**Problem to solve:** Reproduce each of the following records word for word, keeping every line as it appears.

begin

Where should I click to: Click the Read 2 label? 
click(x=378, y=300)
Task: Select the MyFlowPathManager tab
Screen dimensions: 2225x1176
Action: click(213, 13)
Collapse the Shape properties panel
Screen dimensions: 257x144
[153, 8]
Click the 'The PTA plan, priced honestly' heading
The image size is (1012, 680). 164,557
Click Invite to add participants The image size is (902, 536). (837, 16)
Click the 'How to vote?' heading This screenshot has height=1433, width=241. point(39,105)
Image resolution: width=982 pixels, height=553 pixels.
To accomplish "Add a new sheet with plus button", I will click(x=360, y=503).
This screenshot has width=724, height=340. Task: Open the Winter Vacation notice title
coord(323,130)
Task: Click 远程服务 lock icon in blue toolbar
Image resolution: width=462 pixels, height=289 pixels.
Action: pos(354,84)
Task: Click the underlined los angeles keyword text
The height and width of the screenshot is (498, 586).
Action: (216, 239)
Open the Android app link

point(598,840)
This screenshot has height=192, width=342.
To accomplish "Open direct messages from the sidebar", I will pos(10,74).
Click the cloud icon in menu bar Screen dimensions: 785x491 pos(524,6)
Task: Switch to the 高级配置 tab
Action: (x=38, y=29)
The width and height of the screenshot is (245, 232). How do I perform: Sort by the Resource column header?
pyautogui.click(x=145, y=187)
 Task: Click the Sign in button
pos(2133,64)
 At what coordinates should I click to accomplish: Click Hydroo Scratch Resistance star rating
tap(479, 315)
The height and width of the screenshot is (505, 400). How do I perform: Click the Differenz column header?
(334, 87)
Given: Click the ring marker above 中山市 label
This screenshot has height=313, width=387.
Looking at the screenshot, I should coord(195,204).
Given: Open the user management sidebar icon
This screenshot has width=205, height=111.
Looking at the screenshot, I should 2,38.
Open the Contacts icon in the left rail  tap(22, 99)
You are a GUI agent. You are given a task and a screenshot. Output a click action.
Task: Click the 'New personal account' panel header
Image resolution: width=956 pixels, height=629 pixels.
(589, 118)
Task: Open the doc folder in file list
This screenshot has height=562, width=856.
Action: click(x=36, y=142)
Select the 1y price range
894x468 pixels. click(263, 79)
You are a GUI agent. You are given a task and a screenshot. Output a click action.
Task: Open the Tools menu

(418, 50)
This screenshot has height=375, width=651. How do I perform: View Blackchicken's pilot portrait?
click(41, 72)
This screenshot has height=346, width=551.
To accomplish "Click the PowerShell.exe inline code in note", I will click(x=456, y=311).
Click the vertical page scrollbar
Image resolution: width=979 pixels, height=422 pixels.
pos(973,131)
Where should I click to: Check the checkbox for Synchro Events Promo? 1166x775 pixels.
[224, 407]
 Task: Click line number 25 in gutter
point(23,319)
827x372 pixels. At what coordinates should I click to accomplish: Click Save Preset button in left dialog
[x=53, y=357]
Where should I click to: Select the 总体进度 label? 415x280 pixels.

end

**Solution:**
Where should I click to: Click the Read 2 label? 
click(x=378, y=300)
Task: Select the MyFlowPathManager tab
Screen dimensions: 2225x1176
Action: click(213, 13)
Collapse the Shape properties panel
Screen dimensions: 257x144
[153, 8]
Click the 'The PTA plan, priced honestly' heading
The image size is (1012, 680). 164,557
Click Invite to add participants The image size is (902, 536). (837, 16)
Click the 'How to vote?' heading This screenshot has height=1433, width=241. point(39,105)
Image resolution: width=982 pixels, height=553 pixels.
To accomplish "Add a new sheet with plus button", I will click(x=360, y=503).
This screenshot has width=724, height=340. Task: Open the Winter Vacation notice title
coord(323,130)
Task: Click 远程服务 lock icon in blue toolbar
Image resolution: width=462 pixels, height=289 pixels.
Action: pos(354,84)
Task: Click the underlined los angeles keyword text
The height and width of the screenshot is (498, 586).
Action: (216, 239)
Open the Android app link

point(598,840)
This screenshot has height=192, width=342.
To accomplish "Open direct messages from the sidebar", I will pos(10,74).
Click the cloud icon in menu bar Screen dimensions: 785x491 pos(524,6)
Task: Switch to the 高级配置 tab
Action: (x=38, y=29)
The width and height of the screenshot is (245, 232). How do I perform: Sort by the Resource column header?
pyautogui.click(x=145, y=187)
 Task: Click the Sign in button
pos(2133,64)
 At what coordinates should I click to accomplish: Click Hydroo Scratch Resistance star rating
tap(479, 315)
The height and width of the screenshot is (505, 400). How do I perform: Click the Differenz column header?
(334, 87)
Given: Click the ring marker above 中山市 label
This screenshot has height=313, width=387.
Looking at the screenshot, I should coord(195,204).
Given: Open the user management sidebar icon
This screenshot has width=205, height=111.
Looking at the screenshot, I should 2,38.
Open the Contacts icon in the left rail  tap(22, 99)
You are a GUI agent. You are given a task and a screenshot. Output a click action.
Task: Click the 'New personal account' panel header
Image resolution: width=956 pixels, height=629 pixels.
(589, 118)
Task: Open the doc folder in file list
This screenshot has height=562, width=856.
Action: click(x=36, y=142)
Select the 1y price range
894x468 pixels. click(263, 79)
You are a GUI agent. You are given a task and a screenshot. Output a click action.
Task: Open the Tools menu

(418, 50)
This screenshot has height=375, width=651. How do I perform: View Blackchicken's pilot portrait?
click(41, 72)
This screenshot has height=346, width=551.
To accomplish "Click the PowerShell.exe inline code in note", I will click(x=456, y=311).
Click the vertical page scrollbar
Image resolution: width=979 pixels, height=422 pixels.
pos(973,131)
Where should I click to: Check the checkbox for Synchro Events Promo? 1166x775 pixels.
[224, 407]
 Task: Click line number 25 in gutter
point(23,319)
827x372 pixels. At what coordinates should I click to accomplish: Click Save Preset button in left dialog
[x=53, y=357]
Where should I click to: Select the 总体进度 label? 415x280 pixels.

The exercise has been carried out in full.